■ The records ■
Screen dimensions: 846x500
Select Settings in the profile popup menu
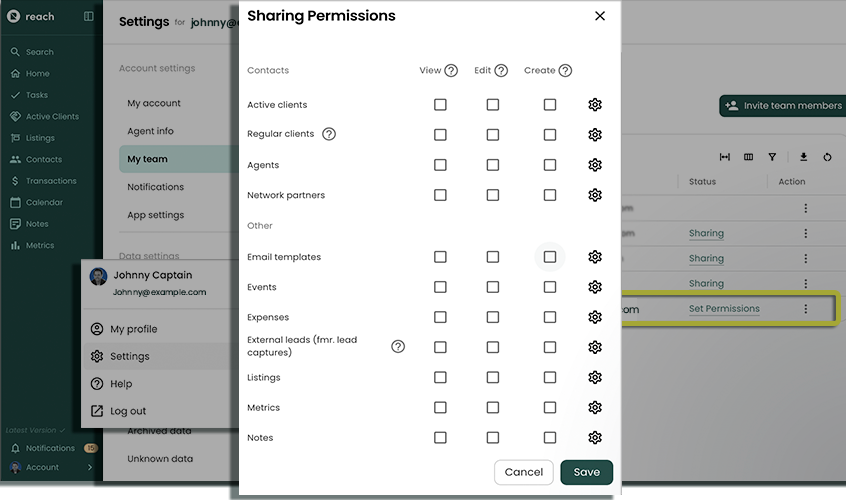[129, 356]
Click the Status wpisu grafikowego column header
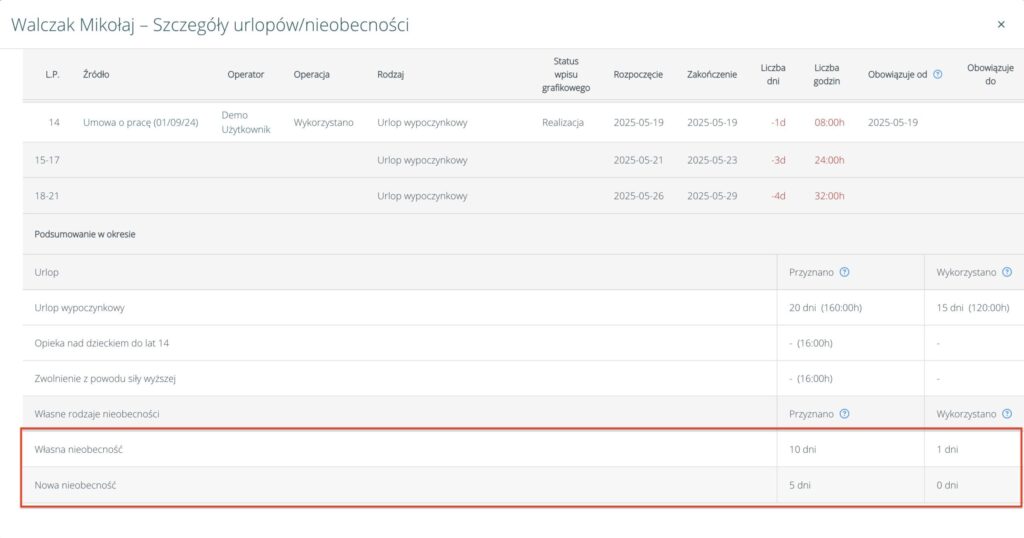The width and height of the screenshot is (1024, 538). click(565, 74)
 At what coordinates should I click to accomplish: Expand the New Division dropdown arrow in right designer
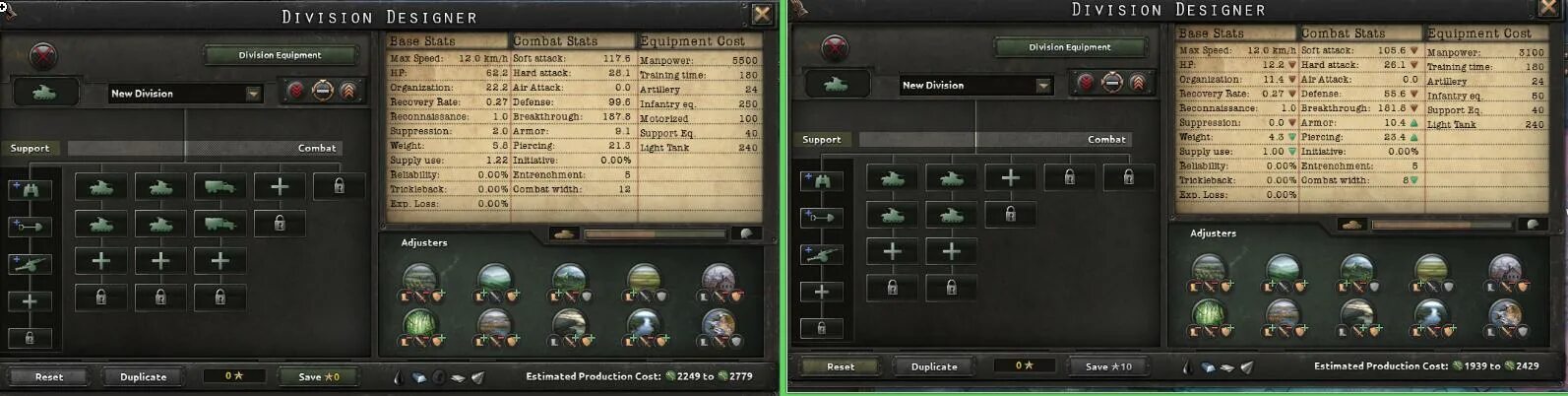coord(1043,86)
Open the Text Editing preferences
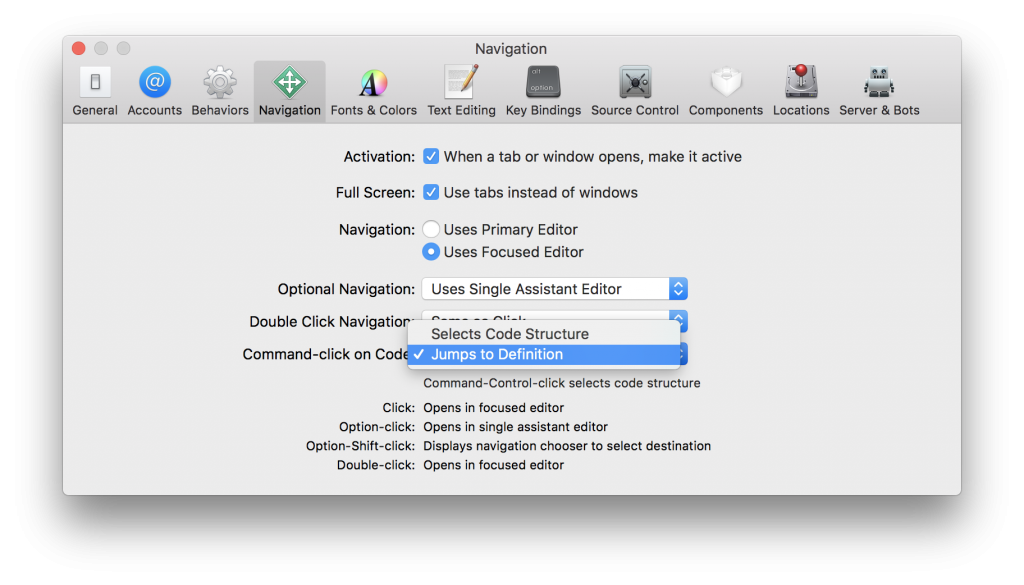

■ Task goal ■
Print every line of text from the records above word for word, leaving the pictures out.

■ Solution to this task ■
Screen dimensions: 846x500
Select Settings in the profile popup menu
[129, 356]
Click the Status wpisu grafikowego column header
The width and height of the screenshot is (1024, 538). click(565, 74)
 At what coordinates should I click to accomplish: Expand the New Division dropdown arrow in right designer
coord(1043,86)
Open the Text Editing preferences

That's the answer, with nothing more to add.